PROBLEM TO SOLVE
Transcribe the stretch of lines from the one containing "Click the my location crosshair icon" through the one containing "click(x=112, y=391)", both included, reproducing each line verbatim.

INPUT RECORDS
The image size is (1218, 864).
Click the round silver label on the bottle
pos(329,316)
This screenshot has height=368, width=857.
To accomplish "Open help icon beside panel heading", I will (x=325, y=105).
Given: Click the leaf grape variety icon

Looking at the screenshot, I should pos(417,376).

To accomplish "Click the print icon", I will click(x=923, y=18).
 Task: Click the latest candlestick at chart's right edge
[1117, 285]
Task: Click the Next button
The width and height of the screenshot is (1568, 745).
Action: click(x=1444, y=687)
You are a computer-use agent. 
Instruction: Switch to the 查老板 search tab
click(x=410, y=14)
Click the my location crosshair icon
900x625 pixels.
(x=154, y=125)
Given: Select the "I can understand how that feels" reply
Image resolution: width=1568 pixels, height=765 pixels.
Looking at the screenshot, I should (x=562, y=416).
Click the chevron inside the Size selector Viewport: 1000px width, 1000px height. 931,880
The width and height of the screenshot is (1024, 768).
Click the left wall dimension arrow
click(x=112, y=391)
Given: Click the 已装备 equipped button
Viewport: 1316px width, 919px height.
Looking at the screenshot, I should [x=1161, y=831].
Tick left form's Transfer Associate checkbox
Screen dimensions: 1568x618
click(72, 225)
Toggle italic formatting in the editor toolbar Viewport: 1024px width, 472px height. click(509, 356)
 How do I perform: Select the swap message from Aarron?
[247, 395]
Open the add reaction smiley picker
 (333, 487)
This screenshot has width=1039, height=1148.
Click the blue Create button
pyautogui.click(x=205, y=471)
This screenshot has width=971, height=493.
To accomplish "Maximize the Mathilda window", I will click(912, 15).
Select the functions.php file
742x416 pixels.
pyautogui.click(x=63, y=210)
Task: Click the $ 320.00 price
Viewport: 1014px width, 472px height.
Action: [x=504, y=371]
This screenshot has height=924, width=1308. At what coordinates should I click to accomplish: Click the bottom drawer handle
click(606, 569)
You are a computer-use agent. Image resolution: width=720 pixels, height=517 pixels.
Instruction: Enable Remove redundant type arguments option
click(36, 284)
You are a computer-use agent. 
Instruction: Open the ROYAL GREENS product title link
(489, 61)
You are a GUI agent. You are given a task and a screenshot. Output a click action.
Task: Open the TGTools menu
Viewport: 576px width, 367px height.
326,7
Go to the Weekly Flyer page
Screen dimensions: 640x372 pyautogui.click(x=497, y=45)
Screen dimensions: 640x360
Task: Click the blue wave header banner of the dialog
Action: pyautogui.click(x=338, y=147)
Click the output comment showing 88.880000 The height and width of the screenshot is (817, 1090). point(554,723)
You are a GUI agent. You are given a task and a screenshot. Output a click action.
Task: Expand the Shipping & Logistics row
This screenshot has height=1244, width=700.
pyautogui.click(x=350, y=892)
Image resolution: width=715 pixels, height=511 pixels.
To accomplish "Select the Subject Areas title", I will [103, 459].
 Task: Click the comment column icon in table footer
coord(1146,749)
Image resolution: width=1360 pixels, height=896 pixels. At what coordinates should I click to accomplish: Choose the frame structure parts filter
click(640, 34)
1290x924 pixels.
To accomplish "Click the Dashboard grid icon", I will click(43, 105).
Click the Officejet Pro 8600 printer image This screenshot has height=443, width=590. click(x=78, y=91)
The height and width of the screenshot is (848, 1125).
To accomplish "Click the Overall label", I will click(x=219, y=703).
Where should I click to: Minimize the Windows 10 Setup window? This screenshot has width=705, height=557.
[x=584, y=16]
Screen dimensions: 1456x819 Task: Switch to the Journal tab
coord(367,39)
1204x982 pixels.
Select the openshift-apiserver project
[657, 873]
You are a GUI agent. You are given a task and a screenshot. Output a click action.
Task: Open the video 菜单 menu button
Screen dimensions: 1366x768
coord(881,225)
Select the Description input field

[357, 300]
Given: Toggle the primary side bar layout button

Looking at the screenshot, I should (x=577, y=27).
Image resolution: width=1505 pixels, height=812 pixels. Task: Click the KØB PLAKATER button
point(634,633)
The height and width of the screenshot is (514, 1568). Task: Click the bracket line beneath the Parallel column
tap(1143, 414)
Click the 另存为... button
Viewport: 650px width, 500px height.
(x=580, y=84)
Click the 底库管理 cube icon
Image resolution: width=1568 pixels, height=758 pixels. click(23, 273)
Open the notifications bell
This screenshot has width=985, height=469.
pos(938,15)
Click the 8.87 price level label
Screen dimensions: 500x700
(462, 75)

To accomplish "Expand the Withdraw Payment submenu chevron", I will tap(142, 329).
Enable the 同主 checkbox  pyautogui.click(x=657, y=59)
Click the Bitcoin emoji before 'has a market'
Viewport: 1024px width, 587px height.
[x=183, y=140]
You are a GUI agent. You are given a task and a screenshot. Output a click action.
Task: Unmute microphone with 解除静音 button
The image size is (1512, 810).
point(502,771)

SOLUTION BELOW
Click the my location crosshair icon
900x625 pixels.
(x=154, y=125)
Given: Select the "I can understand how that feels" reply
Image resolution: width=1568 pixels, height=765 pixels.
Looking at the screenshot, I should (x=562, y=416).
Click the chevron inside the Size selector Viewport: 1000px width, 1000px height. 931,880
The width and height of the screenshot is (1024, 768).
Click the left wall dimension arrow
click(x=112, y=391)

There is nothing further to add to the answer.